Tu me enlouqueces, minha irmã-noiva!
Com um só de teus olhares,
Com uma só pérola do teu colar.
Que belo é o teu amor, ó minha irmã-noiva!
Quão mais doce é teu amor do que o vinho! (Ct 4,9s.)
O amado é incapaz de resistir ao olhar da sua noiva. Do seu olhar de amor emana uma força
quase divina. Ao mesmo tempo, contudo, ele vê que a amiga é inacessível como uma deusa, acima
das trivialidades da existência humana.
Jardim fechado és tu, minha irmã, noiva minha, Manancial recluso, fonte selada (Ct 4,12).

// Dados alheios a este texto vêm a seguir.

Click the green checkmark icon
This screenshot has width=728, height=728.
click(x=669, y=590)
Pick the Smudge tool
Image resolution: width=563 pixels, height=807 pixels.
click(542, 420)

Quando o amado pode ingressar no jardim fechado, quando pode desfrutar o amor da
sua noiva, ele a vivencia como fonte de nova vida, como fonte de alegria e prazer.
O amado é descrito de forma igualmente fascinante, como rei e pastor, que conduz a
mulher à vida e à sua verdadeira dignidade. A mulher está doente de amor. Está cheia de desejo
de levar o amado à sua casa. Ele é para ela "um bolsinho de mirra, posto entre meus seios" (Ct
1,13). A mirra é um cosmético que exala um perfume maravilhoso. A mulher carrega em seu seio
o bolsinho de mirra como um amuleto. Graças ao amado, a mulher fica mais bela e atraente. O
amor dá um novo sabor a tudo. E ela vivencia uma certeza que não lhe pode ser arrancada por
nada, nem mesmo pela morte. Ela quer ser para o amado um sinete no seu coração. O seu amor
deve expandir a vida dele e protegê-la da morte, pois, assim como um sinete deve manter longe a
morte, o amor também pode vencer a morte. Ele é mais forte que a morte. Ele sobreviverá à
morte:
Forte como a Morte é o Amor; inflexível como o Sheol é a paixão (Ct 8,6).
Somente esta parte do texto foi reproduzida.